Zeynep Eyüpoğlu

Zeynep Eyüpoğlu

Bulut Köyü Dedektifleri Bölüm 3 : Tablodaki Hayalet

“Bu mağarada ne işimiz var ki! Ben korkmaya başladım!”

“ Kestane toplamaya çıkmasaydık yağmura da yakalanmazdık!" dedi ıslanan saçlarını düzelterek Ömer.“ Kimin fikriydi? Yusufff! Hep senin şu doğa merakın yüzünden, al işte bak ! Şimdi ne yapacağız? Bu mağarayı da yaz doğa defterine!”

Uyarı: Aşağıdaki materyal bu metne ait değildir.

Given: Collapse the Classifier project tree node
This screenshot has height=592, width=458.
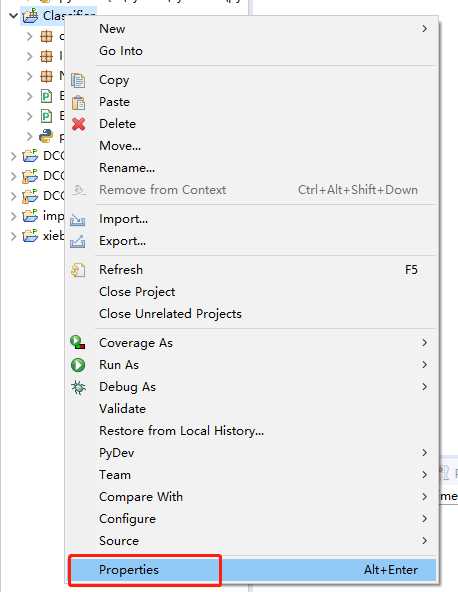Looking at the screenshot, I should coord(14,15).
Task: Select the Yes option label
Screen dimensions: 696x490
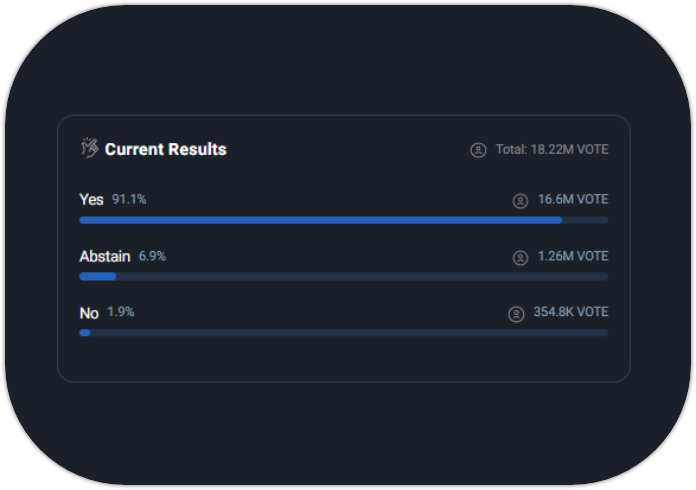Action: click(91, 200)
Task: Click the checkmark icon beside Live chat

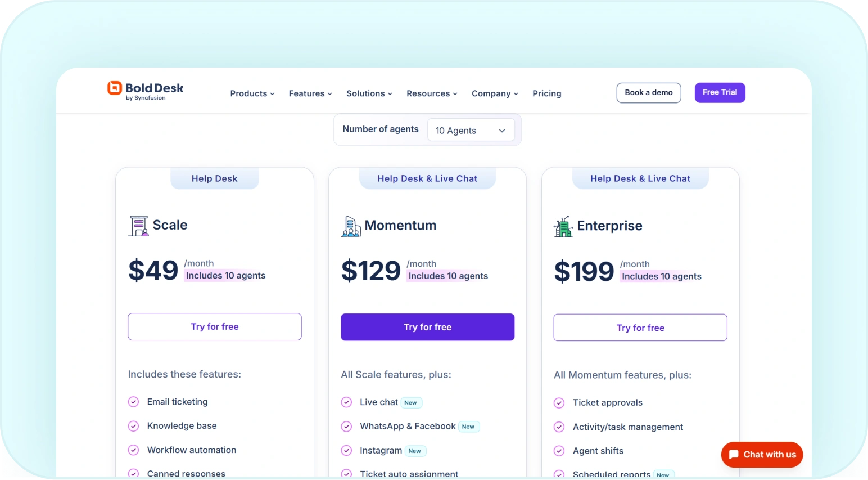Action: [346, 402]
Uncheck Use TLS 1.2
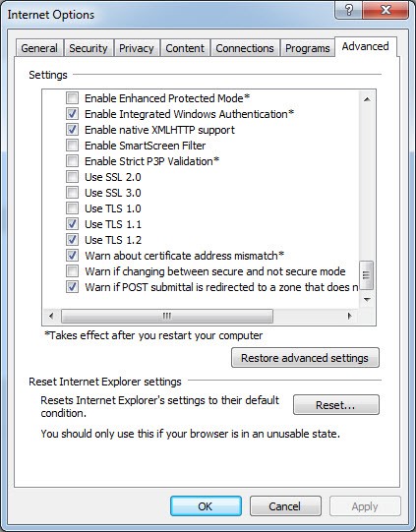The width and height of the screenshot is (416, 532). tap(72, 240)
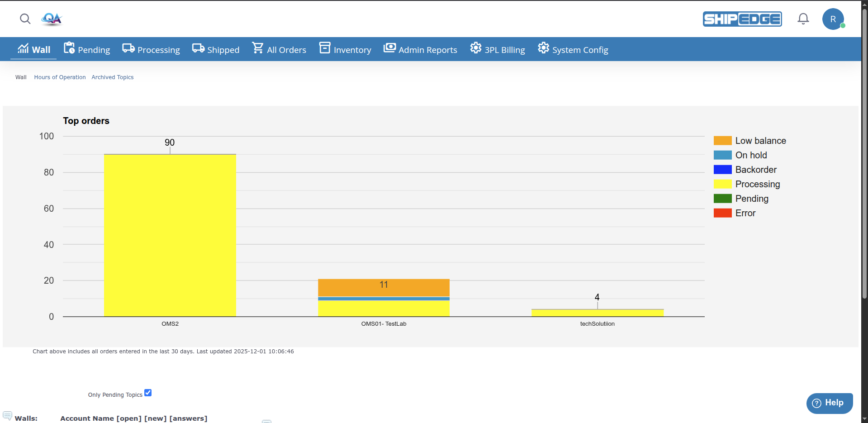Go to System Config menu
868x423 pixels.
[x=573, y=50]
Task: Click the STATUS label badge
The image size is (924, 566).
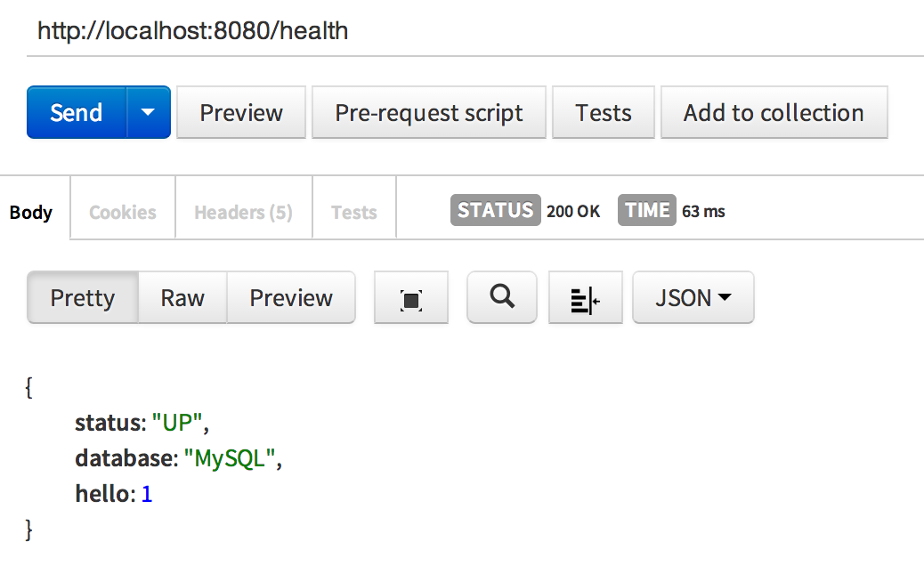Action: (495, 210)
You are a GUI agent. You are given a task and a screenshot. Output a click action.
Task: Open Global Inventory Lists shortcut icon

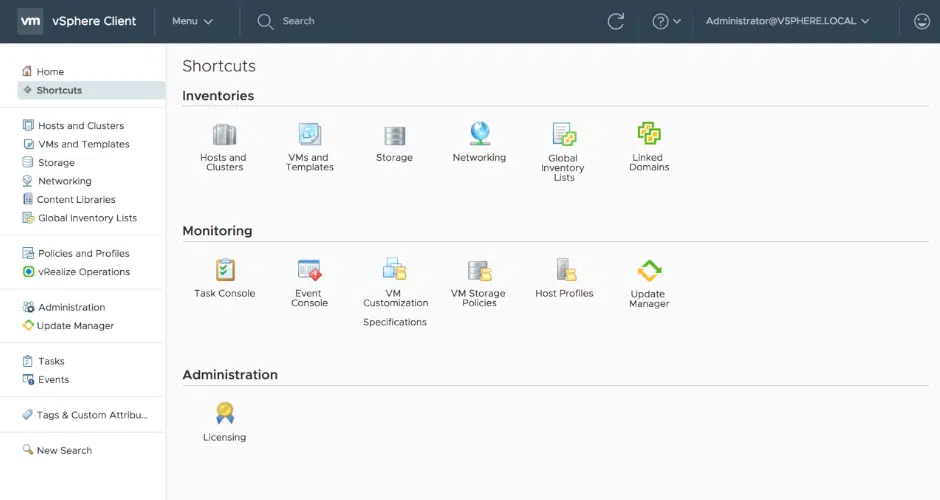coord(564,135)
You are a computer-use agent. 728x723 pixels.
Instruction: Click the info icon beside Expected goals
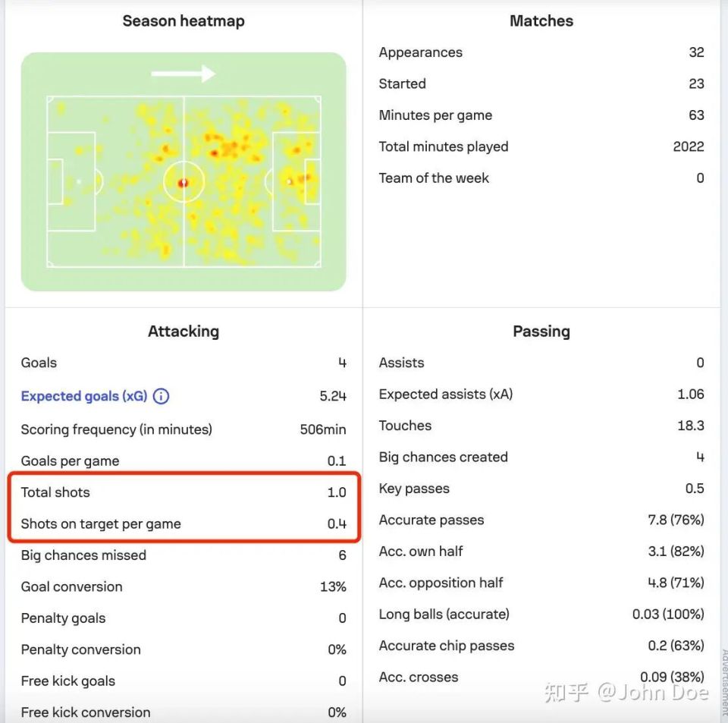pyautogui.click(x=161, y=396)
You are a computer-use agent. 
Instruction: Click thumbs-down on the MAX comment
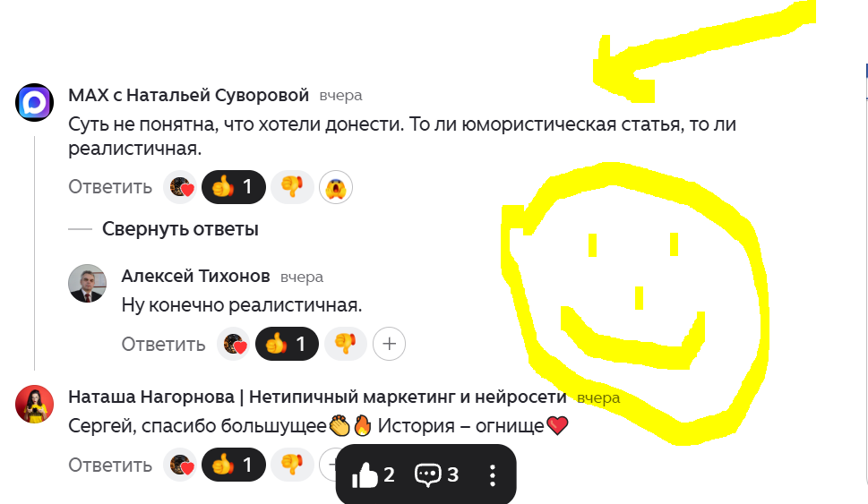pyautogui.click(x=292, y=187)
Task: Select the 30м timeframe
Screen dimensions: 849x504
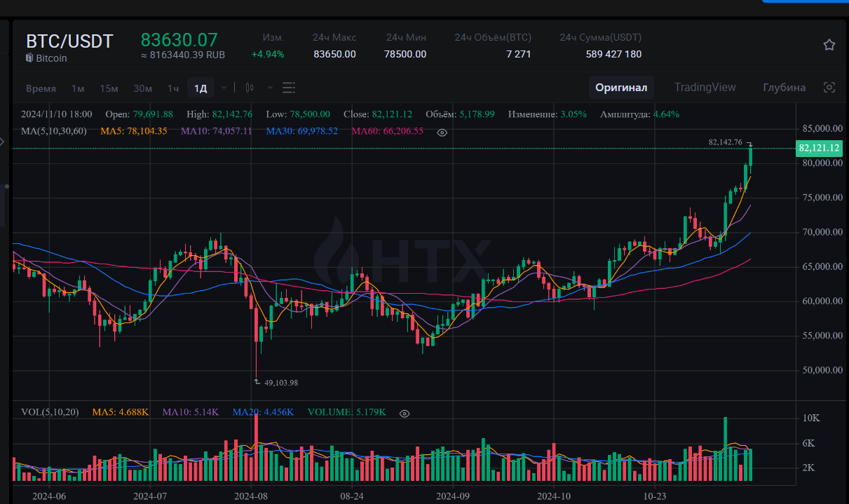Action: pyautogui.click(x=143, y=88)
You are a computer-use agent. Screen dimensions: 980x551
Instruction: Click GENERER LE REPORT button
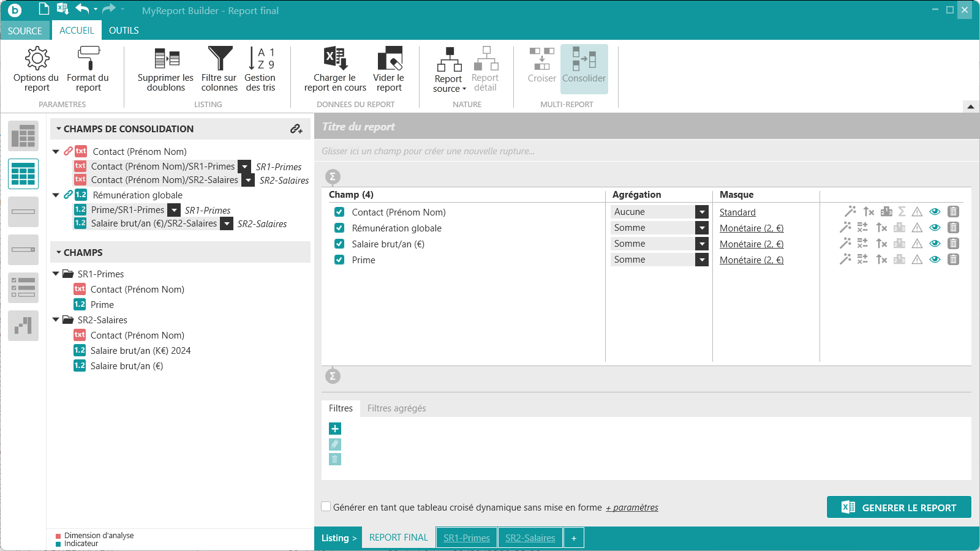(899, 508)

“ Tamam sakin olun Meryem, Ömer! Birazdan yağmur dinince eve geri dönebiliriz!” Arkadaşları aralarında tartışırken Osman etrafı incelemeye başlamıştı. Mağaranın tavanından sızan soğuk yağmur damlaları taş zeminde birikiyordu. İçerisi buz gibiydi. Sesler ise sürekli yankılanıyordu. Osman duvarlara bakınca çok ilginç çizimler fark etti.

“ Duvarlara bakın, inanılmaz, tablo gibi detaylıca çizilmiş! Adeta bir örümcek ağı!” diye söze başlayan Osman’ın bir anda başından aşağı kaynar sular döküldü. Korkudan kekelemeye başladı çocuk. ” Bi-bir dakika ! Ha – hayalet resmi mi yoksa ! Ki-kim çizdiyse ha-hayaleti de görmüştür! ”

“ Ne hayaleti Osman! “ dedi Meryem.” Dünya haritasına benziyor, baksana !”

Arkadaşları şimdi tartışmayı bırakmış ve şaşkınlıkla duvardaki çizimlere bakıyorlardı. Koca bir dünya haritasıydı bu! Mağaranın tüm duvarlarına kıtaların, ülkelerin , şehirlerin isimleri tek tek yazılmıştı. Taşla oyularak çizilmiş gibiydi. Çocukların hepsi, ellerini çizilen haritanın üstünde gezdirmeye başladı. Pütürlü ve sertti. Bir kamyon büyüklüğündeki mağaranın tüm duvarları haritalarla doluydu. Girişte sağ taraftaki duvarda ise rakamlar, aylar dağınık şekilde yazılmıştı.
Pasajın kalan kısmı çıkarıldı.